Story by Sarah Stenabaugh
In a controversial decision that could jeopardize Downtown Eastside residents’ access to the new Woodward’s, city council has approved a staff recommendation to axe the amount of space previously promised to the non-profit W2 Media Arts Society in the historic building.
“At the eleventh hour, city staff are yet again recommending the rules be changed,” stated W2’s executive director, Irwin Oostindie, in a media release. “It’s a slap in the face for arts and Downtown Eastside community organizations working to be innovative and independent with our economic models.”
W2 is a collaboration of group and associate members that are expected to provide Downtown Eastside (DTES) residents with media arts training and apprenticeship programs at the new Woodward’s, beginning in the fall of 2009.
The redevelopment of Woodward’s is a key part of the city’s DTES revitalization plan to bring positive change to the neighbourhood by offering non-market housing, community amenity space and space for non-profit organizations.
Though council granted 7,800 square feet to W2, the space is just half of what was previously offered in March.

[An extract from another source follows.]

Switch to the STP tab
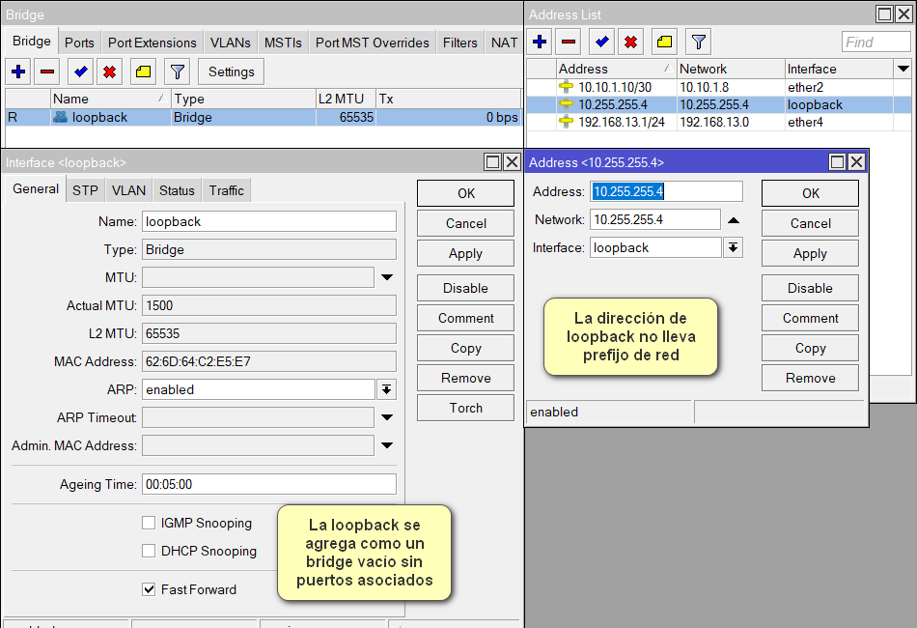Screen dimensions: 917x628 (84, 190)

The lost space was to be dedicated to W2’s youth media centre, disability arts studio and community room.
Most controversial was council’s decision to push W2’s planned social enterprise café into a Request for Proposal (RFP), meaning that other businesses can now apply to operate the space. This is a big blow to the non-profit, as the café was meant to provide W2 members with core funding and local residents with employment.
“[The city] didn’t feel we had the economic viability that they needed to feel safe,” said Oostindie. “We conceived of the café and we worked with an architect to design that space for our front porch. It’s not just one of our eleven components, it’s crucial to our cultural ecology.”

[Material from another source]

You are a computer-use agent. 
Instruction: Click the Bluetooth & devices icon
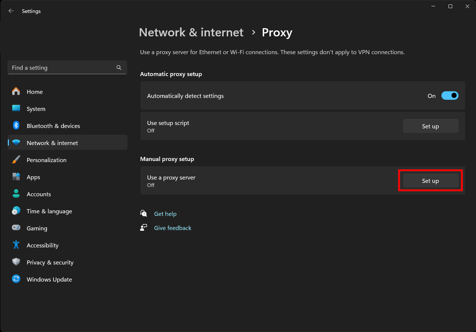click(x=16, y=126)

Many W2 associate group members oppose the idea that commercial corporations are also allowed to enter into the bidding process.

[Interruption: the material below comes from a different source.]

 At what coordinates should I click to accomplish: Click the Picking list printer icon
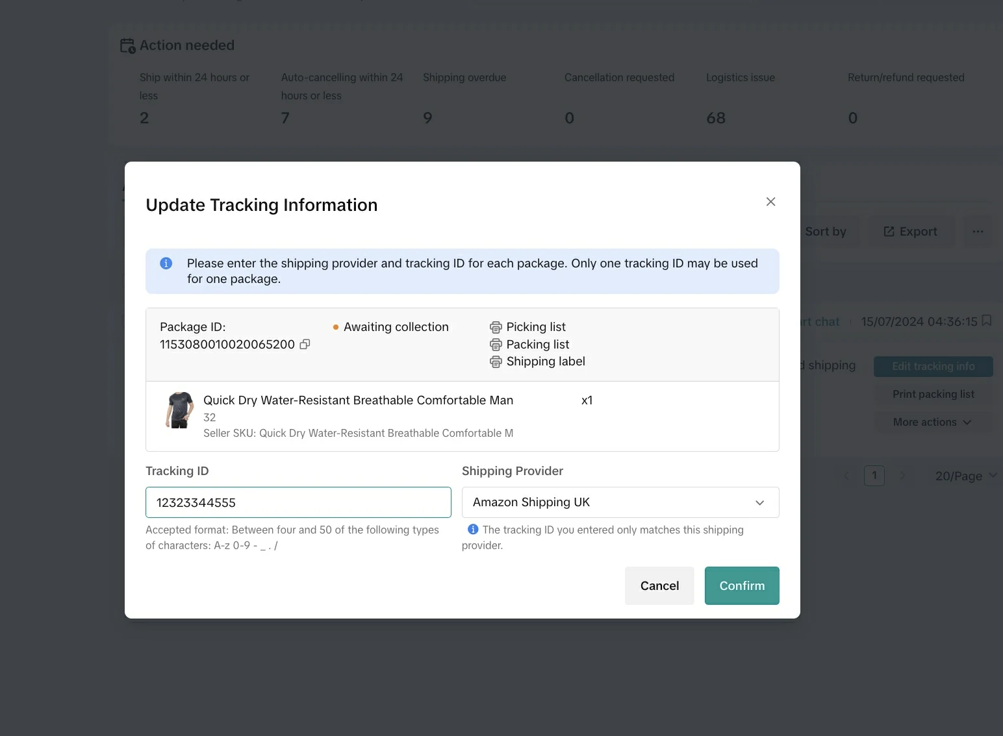[x=496, y=327]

Simon Frasier University (SFU) Student Society’s representative, Alysia MacGrotty, expressed the society’s concern at the services and budget meeting.
“We envisioned art galleries, studios, meeting rooms, lounges and student space, not more commercial space where one has to pay to enjoy,” she said.
Councillor Ellen Woodsworth emphasizes that an open bidding process is fair and will allay the fears of people in the community that council is biased to W2.
“Other groups in the community want a chance at bidding on these different aspects of it and I think that’s fair, ” she said. “I think that council is pretty clear that we’d like it to be part of the revitalization of the DTES and I think that most people in the DTES that are going to use the café want it to be an organization that’s part of the community.”
“Running a café is difficult…There’s all kinds of things that have come and gone in the DTES that have to do with food that couldn’t make it,” she said. “They [W2] don’t have experience running a café and making it work and it should work. It’s important that it does work.”
W2 is set to submit their programs and café into further RFP’s.
Oostindie said that it is still too early to say whether or not W2 will move forward if their bid to run the café is turned down, but that it would send a clear message.
“It would signify a negative environment to progressive DTES organizations operating at Woodward’s,” he said. “It would signify that the project has become mired in petty DTES politics that tend to preclude innovation, new practices and new alliances.”